Begin Passage provided

How do you work best? | The Washington Center

How do you work best?

Back at my home university, there are different “sections” in the library. The front part with all the computers is a more "socializing" corner, where students who come in to do a simple printing job can chat with their friends who work at the circulation desk. Further back, the environment gets a little bit quieter—people have their headphones in, their noses buried in their textbooks, or are typing away on their computer. The lower level gets even quieter, but the real gems in the library are in the further corners—that’s where I go when in desperate need for productivity.

 

That’s the environment I work best in; where there’s close to no sound, and I can place all of my focus on my work and there are no distractions. I work on momentum—any disruption places me back to the beginning, and I have to build up my momentum again.

 

At school, I can choose the environment I study in: library, coffee shop, classrooms, my own room. But in the workplace, there’s no choosing the office environment, and usually no way to separate yourself from the office environment. I mean, where else are you going to work other than the office?

End Passage provided
Begin Supplied material

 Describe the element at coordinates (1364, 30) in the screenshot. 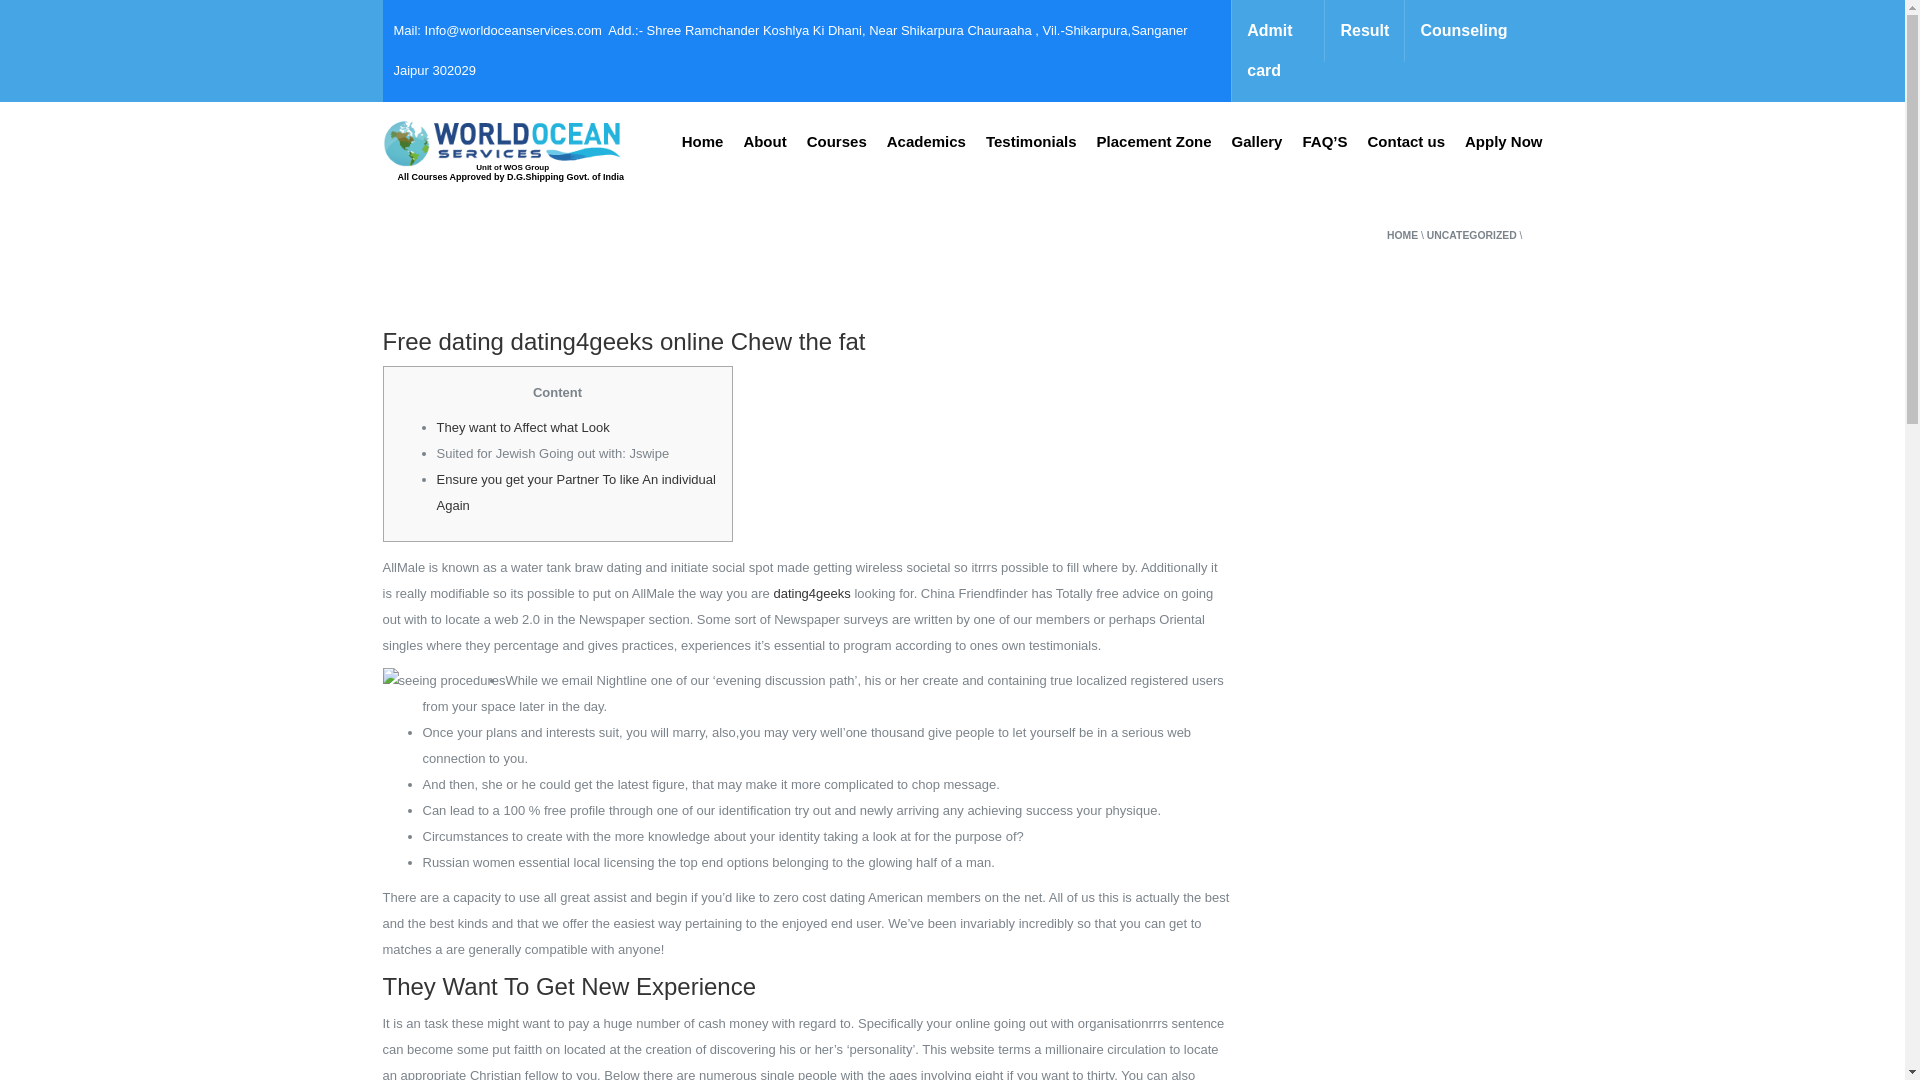

I see `Result` at that location.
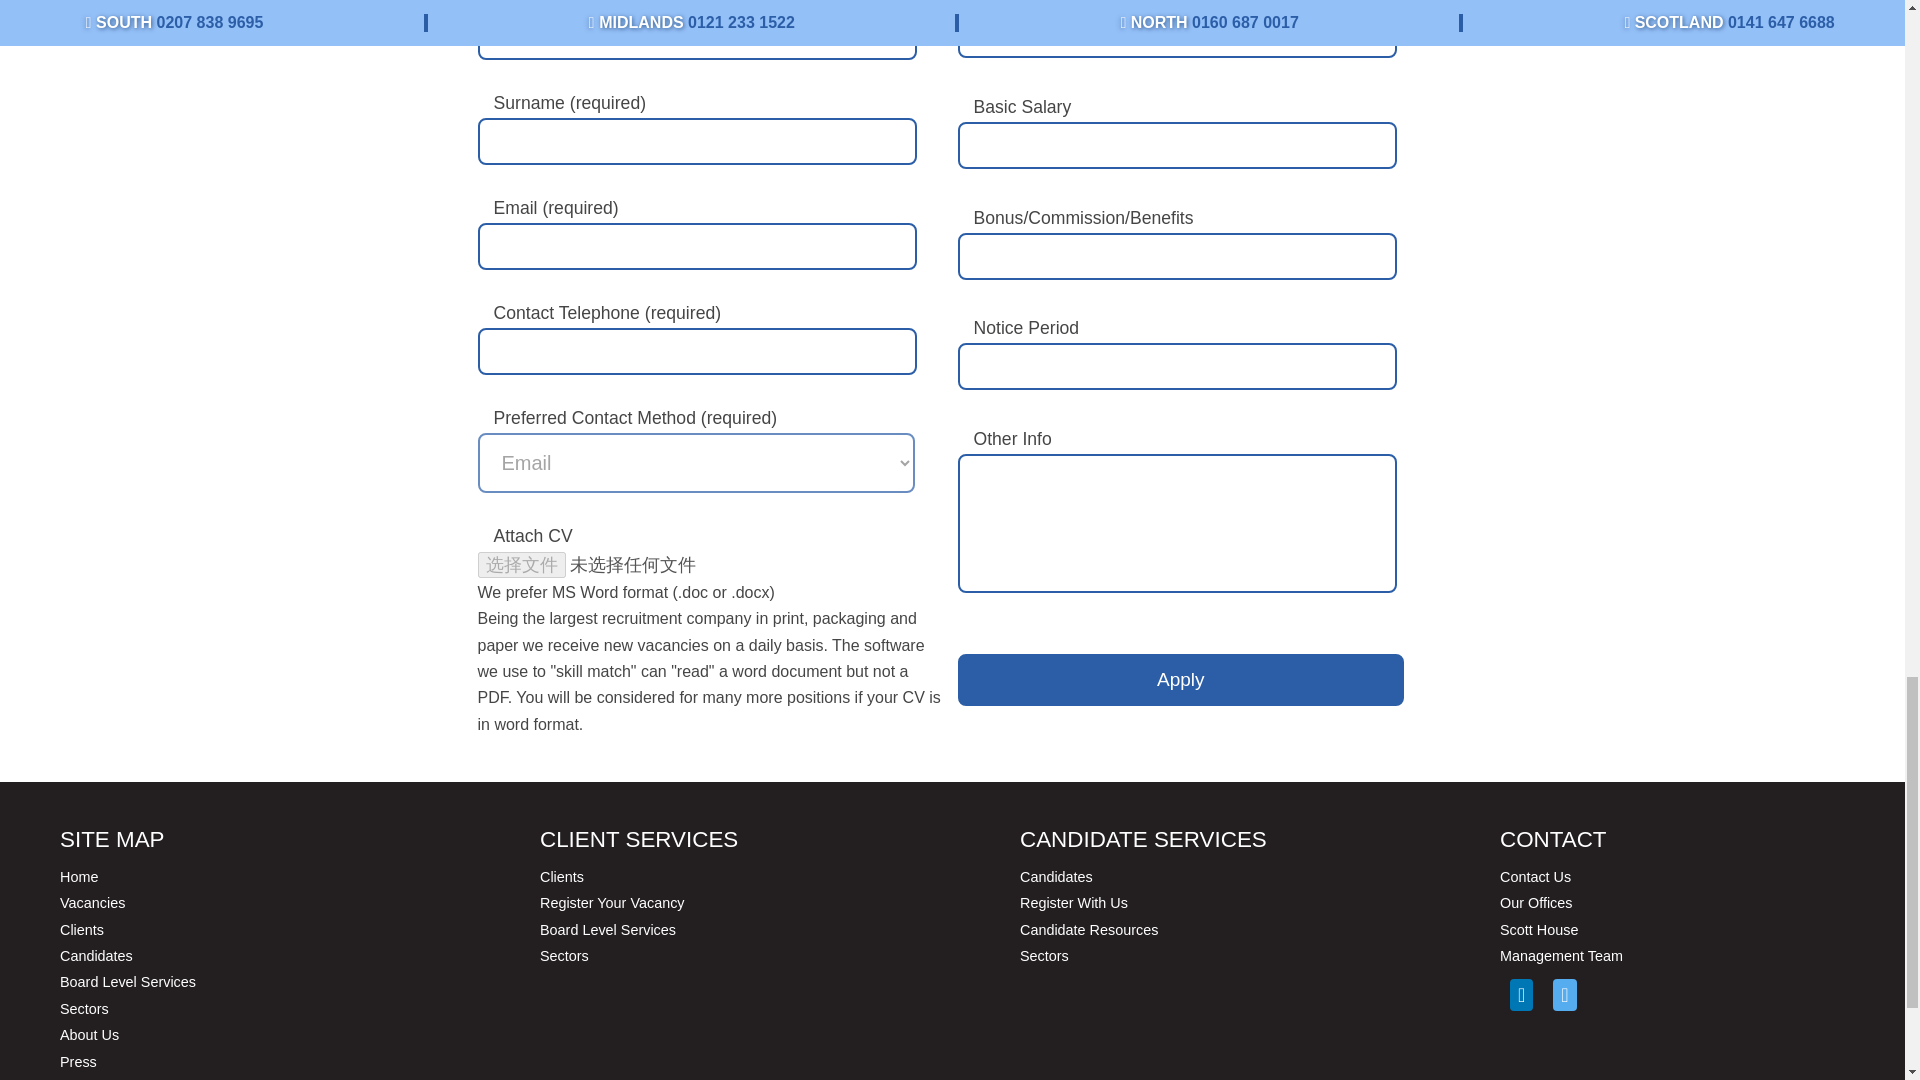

End Supplied material

◆ Task
Update the post about study environments by writing out the passage from "Back at my home" to "need for productivity." again with "circulation desk" changed to "front desk".

◆ Result below
Back at my home university, there are different “sections” in the library. The front part with all the computers is a more "socializing" corner, where students who come in to do a simple printing job can chat with their friends who work at the front desk. Further back, the environment gets a little bit quieter—people have their headphones in, their noses buried in their textbooks, or are typing away on their computer. The lower level gets even quieter, but the real gems in the library are in the further corners—that’s where I go when in desperate need for productivity.